What you are asked to do:
Write out all of the listing exactly. Add nothing to it.
┌──
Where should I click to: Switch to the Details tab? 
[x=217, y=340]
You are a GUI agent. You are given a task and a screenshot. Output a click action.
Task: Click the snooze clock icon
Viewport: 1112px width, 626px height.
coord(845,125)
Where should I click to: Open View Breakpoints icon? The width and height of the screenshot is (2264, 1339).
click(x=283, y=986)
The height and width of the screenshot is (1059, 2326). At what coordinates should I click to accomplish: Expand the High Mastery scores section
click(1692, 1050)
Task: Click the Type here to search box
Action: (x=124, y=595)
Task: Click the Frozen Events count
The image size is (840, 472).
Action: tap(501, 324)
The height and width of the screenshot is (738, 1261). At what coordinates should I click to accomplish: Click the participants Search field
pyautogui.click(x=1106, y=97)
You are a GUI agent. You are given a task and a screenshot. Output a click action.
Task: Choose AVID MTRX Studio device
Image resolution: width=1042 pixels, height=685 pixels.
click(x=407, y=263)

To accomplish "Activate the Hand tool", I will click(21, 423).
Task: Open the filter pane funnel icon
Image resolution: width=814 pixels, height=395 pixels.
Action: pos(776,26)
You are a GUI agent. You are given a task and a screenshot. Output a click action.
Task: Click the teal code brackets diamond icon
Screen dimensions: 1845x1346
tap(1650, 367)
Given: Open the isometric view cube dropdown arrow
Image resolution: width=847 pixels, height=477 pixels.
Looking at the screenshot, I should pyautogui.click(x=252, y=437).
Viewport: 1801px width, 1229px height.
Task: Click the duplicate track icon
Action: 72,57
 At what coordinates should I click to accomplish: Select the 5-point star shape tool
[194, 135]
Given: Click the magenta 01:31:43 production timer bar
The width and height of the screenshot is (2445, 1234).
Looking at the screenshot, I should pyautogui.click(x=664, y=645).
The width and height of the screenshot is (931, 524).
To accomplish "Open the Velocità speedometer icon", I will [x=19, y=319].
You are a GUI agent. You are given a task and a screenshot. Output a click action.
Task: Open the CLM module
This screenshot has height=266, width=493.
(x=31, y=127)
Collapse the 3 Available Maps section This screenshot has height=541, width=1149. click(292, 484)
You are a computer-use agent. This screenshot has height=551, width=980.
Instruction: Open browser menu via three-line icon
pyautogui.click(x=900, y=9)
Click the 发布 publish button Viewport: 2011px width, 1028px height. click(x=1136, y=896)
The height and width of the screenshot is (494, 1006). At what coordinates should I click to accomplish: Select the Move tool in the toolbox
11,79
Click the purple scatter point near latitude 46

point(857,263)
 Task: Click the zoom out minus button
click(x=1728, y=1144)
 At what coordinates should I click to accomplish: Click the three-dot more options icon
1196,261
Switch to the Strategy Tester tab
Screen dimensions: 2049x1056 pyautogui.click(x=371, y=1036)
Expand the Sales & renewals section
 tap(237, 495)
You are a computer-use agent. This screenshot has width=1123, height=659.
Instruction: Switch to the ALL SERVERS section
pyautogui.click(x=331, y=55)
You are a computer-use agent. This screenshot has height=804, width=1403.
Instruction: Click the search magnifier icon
└──
Response to this task:
Where should I click to: Switch to the Details tab? 
[x=217, y=340]
You are a GUI agent. You are given a task and a screenshot. Output a click action.
Task: Click the snooze clock icon
Viewport: 1112px width, 626px height.
coord(845,125)
Where should I click to: Open View Breakpoints icon? The width and height of the screenshot is (2264, 1339).
click(x=283, y=986)
The height and width of the screenshot is (1059, 2326). At what coordinates should I click to accomplish: Expand the High Mastery scores section
click(1692, 1050)
Task: Click the Type here to search box
Action: (x=124, y=595)
Task: Click the Frozen Events count
The image size is (840, 472).
Action: tap(501, 324)
The height and width of the screenshot is (738, 1261). At what coordinates should I click to accomplish: Click the participants Search field
pyautogui.click(x=1106, y=97)
You are a GUI agent. You are given a task and a screenshot. Output a click action.
Task: Choose AVID MTRX Studio device
Image resolution: width=1042 pixels, height=685 pixels.
click(x=407, y=263)

To accomplish "Activate the Hand tool", I will click(21, 423).
Task: Open the filter pane funnel icon
Image resolution: width=814 pixels, height=395 pixels.
Action: pos(776,26)
You are a GUI agent. You are given a task and a screenshot. Output a click action.
Task: Click the teal code brackets diamond icon
Screen dimensions: 1845x1346
tap(1650, 367)
Given: Open the isometric view cube dropdown arrow
Image resolution: width=847 pixels, height=477 pixels.
Looking at the screenshot, I should pyautogui.click(x=252, y=437).
Viewport: 1801px width, 1229px height.
Task: Click the duplicate track icon
Action: 72,57
 At what coordinates should I click to accomplish: Select the 5-point star shape tool
[194, 135]
Given: Click the magenta 01:31:43 production timer bar
The width and height of the screenshot is (2445, 1234).
Looking at the screenshot, I should pyautogui.click(x=664, y=645).
The width and height of the screenshot is (931, 524).
To accomplish "Open the Velocità speedometer icon", I will [x=19, y=319].
You are a GUI agent. You are given a task and a screenshot. Output a click action.
Task: Open the CLM module
This screenshot has height=266, width=493.
(x=31, y=127)
Collapse the 3 Available Maps section This screenshot has height=541, width=1149. click(292, 484)
You are a computer-use agent. This screenshot has height=551, width=980.
Instruction: Open browser menu via three-line icon
pyautogui.click(x=900, y=9)
Click the 发布 publish button Viewport: 2011px width, 1028px height. click(x=1136, y=896)
The height and width of the screenshot is (494, 1006). At what coordinates should I click to accomplish: Select the Move tool in the toolbox
11,79
Click the purple scatter point near latitude 46

point(857,263)
 Task: Click the zoom out minus button
click(x=1728, y=1144)
 At what coordinates should I click to accomplish: Click the three-dot more options icon
1196,261
Switch to the Strategy Tester tab
Screen dimensions: 2049x1056 pyautogui.click(x=371, y=1036)
Expand the Sales & renewals section
 tap(237, 495)
You are a computer-use agent. This screenshot has width=1123, height=659.
Instruction: Switch to the ALL SERVERS section
pyautogui.click(x=331, y=55)
You are a computer-use agent. This screenshot has height=804, width=1403.
Instruction: Click the search magnifier icon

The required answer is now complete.